What really made me start the block club was that I experienced an internal shift, or transformation, during a trip to the northeast of Brazil with members of Grassroots International. We had the opportunity to live with Indigenous communities, including the Afro-Indigenous Quilombo in the Amazon, who are fighting for their dignity and their way of life and their territories. I learned their very unique way of organizing through a framework and a process that we call a “united front”, where they were doing consistent political education in communities and villages. The folks from the communities lead the political education which includes an opening ritual honoring their ancestors they call a “mystica”, stories about their land and how they got there, their struggle for liberation, some aspect of political ideological theory broken down as a lesson, then a presentation of a current issue that needs to be addressed, and then organizing a plan and a team to address it. The hosting community usually gives a lesson on understanding their culture. And all of these gatherings are always followed by an incredible meal prepared by the hosting organization and usually some music or dancing
The focus of the organizing should be to understand the position of the state and that they are not one another’s enemies and that the violence that is being done to them is through the system of capitalism. They make sure folks are clear about the systems of patriarchy, racism, white supremacy, and anti-Blackness. I learned more about understanding the system of racialized capitalism and hetero-patriarchy through the many daily lessons I received being in these gatherings. I experienced them being under constant attack by the state, and when I shared my stories of how emergency management destroyed many people in Detroit, it resonated with many people because it mirrored circumstances in their struggle.
I witnessed the power of consistently opening with a spiritual grounding at the beginning of every single gathering, honoring ancestors, pouring libations, giving fruits and herbs and other gifts telling stories of the history of their people, the migration of their people, and how they got to the point where they are now. They always have a meal where everyone is bringing something to the table to share with folks, listening to other folks’ stories of their struggles, and what’s happening in their communities. This helps to build a lot of trust and camaraderie among people. That’s something that I really want to see in my community.
What I witnessed was people who live in close proximity to one another, who have positive relationships with one another, where folks are helping one another.
I decided when I got back that I wanted to mirror their organizing tactics and strategies because I saw with my own eyes the power that they were able to wield as a collective.
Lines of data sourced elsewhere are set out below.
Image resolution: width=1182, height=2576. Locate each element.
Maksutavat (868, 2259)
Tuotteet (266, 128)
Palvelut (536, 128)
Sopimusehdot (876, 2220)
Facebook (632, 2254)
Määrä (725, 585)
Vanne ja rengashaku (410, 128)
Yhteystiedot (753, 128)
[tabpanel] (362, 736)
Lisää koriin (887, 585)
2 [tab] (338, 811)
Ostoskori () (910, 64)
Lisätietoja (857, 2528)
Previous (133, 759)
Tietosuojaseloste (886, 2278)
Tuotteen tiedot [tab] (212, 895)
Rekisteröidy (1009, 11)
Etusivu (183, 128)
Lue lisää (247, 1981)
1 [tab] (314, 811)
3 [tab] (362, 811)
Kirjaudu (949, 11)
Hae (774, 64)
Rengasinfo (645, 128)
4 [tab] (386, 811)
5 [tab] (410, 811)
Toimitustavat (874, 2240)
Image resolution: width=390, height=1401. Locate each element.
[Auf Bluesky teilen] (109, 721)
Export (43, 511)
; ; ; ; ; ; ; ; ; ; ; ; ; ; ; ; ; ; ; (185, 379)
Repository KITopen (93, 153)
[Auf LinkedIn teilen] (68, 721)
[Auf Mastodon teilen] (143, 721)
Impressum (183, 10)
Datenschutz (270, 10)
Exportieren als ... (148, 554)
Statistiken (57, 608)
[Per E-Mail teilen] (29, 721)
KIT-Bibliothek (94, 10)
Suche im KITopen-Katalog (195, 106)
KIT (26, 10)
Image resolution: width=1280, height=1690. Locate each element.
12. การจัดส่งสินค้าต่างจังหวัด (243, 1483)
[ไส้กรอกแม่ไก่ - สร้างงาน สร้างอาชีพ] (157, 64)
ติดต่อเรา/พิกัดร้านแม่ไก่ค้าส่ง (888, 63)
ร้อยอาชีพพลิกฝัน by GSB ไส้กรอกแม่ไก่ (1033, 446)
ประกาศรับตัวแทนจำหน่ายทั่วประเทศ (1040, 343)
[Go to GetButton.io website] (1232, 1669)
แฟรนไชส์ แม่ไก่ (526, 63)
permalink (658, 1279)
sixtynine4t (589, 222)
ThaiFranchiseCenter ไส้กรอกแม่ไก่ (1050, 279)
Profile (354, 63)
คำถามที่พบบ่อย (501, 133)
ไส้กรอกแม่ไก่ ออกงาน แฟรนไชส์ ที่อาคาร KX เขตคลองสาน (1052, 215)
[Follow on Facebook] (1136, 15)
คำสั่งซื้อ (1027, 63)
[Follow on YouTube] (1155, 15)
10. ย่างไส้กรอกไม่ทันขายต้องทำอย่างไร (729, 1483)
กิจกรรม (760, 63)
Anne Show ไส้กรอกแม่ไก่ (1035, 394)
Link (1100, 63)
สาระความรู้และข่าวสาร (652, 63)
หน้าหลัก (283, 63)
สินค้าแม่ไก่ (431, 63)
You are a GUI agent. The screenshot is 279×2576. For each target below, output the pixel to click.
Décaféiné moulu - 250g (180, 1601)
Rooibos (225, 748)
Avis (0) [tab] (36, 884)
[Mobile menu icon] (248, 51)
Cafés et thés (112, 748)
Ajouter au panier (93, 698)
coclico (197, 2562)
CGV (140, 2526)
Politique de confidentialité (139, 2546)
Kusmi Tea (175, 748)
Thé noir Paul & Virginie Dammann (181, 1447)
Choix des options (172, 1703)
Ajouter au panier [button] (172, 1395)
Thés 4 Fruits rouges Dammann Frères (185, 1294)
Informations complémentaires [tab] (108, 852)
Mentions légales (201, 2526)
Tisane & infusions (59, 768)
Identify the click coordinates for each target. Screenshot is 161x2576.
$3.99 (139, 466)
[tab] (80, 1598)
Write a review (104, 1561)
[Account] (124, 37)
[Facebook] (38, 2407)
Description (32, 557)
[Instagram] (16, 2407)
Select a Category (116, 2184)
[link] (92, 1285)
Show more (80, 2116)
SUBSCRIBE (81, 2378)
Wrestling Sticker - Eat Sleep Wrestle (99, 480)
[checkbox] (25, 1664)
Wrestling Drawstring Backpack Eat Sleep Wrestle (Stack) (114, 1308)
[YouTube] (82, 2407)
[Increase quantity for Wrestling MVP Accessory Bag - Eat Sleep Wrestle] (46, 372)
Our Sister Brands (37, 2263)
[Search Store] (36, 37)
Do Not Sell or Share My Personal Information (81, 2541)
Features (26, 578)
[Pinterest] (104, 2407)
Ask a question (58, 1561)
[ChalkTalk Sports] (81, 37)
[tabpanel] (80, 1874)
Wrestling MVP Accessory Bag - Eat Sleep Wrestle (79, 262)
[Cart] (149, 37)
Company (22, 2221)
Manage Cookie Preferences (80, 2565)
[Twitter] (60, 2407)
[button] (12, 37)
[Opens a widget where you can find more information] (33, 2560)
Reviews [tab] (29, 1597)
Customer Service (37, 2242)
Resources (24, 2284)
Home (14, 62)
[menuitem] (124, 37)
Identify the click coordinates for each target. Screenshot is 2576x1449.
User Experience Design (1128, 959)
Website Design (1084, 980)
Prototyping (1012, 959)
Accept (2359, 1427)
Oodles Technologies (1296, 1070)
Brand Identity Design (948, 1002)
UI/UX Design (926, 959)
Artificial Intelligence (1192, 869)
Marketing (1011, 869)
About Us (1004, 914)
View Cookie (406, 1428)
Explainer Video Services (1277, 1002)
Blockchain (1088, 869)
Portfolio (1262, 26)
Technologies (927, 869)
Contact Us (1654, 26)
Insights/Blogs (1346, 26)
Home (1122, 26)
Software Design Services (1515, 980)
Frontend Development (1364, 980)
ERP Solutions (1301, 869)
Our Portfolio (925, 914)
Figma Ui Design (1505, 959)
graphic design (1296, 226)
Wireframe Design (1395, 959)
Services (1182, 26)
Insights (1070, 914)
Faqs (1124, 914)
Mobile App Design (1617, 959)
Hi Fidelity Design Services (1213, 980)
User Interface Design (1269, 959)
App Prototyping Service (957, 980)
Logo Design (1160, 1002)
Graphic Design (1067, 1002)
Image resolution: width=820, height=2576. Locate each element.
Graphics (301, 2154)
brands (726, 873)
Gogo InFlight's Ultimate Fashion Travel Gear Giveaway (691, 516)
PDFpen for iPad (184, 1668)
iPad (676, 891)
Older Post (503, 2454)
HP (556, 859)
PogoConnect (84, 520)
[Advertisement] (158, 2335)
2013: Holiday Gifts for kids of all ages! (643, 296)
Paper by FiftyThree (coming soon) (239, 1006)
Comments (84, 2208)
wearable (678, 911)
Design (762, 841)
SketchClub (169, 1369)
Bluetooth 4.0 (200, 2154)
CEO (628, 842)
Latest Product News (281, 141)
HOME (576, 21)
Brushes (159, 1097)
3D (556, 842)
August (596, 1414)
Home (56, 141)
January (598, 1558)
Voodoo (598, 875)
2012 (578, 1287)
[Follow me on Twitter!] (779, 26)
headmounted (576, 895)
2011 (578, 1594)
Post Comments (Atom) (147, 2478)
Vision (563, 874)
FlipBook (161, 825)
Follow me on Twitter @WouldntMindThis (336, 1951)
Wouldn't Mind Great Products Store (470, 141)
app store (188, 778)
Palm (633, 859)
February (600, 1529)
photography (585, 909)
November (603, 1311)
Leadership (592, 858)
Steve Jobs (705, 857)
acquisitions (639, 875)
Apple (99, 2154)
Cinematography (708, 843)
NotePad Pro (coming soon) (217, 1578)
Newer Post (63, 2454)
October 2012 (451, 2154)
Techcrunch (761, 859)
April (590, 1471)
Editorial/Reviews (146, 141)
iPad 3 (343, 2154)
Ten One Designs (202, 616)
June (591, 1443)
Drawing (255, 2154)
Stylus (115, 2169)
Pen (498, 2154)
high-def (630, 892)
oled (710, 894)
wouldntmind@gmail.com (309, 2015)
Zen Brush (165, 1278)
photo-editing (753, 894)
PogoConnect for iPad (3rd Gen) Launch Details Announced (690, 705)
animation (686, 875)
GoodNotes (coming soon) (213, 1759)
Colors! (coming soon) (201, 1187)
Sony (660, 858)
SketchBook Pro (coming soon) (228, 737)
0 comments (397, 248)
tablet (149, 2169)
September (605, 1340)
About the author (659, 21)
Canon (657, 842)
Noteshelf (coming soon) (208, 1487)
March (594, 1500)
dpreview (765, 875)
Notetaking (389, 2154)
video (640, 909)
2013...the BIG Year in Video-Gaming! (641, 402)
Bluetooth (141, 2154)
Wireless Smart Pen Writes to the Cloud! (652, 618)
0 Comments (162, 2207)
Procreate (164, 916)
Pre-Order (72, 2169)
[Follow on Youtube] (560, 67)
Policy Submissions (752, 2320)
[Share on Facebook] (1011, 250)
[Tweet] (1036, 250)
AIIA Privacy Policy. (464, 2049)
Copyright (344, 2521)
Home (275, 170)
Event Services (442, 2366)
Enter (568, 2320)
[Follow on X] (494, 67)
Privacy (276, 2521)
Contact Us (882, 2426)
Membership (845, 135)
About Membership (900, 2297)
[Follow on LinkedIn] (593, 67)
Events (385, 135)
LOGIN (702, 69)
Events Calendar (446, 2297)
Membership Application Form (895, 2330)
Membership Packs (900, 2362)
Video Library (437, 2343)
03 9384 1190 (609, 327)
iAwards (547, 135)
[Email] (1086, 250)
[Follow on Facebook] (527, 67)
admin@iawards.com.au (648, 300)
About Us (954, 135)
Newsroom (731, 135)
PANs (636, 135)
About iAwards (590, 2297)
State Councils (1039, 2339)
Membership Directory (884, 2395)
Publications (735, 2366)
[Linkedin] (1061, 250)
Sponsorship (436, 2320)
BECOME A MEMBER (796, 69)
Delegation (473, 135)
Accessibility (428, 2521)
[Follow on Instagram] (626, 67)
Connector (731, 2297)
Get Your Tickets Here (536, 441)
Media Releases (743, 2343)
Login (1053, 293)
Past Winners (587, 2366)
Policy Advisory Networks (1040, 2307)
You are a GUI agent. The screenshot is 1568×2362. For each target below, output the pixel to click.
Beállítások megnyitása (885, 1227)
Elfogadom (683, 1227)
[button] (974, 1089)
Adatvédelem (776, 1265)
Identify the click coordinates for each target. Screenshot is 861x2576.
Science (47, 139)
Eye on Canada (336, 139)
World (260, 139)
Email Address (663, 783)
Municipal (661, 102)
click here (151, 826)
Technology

They’re able to utilize this power doing consistent political education through frequent gatherings, learning about one another’s identities and cultures, and practices.
Piper Carter lives inside Detroit city. She is an Arts and Culture Organizer and Hip Hop activist with focus on Entertainment Justice, Environmental and Climate Justice, Education Justice, the Maker Space movement, and Food Justice communities. She is host of the Piper Carter Podcast on Detroit is Different where she discusses Social Justice and Hip Hop to a world wide audience.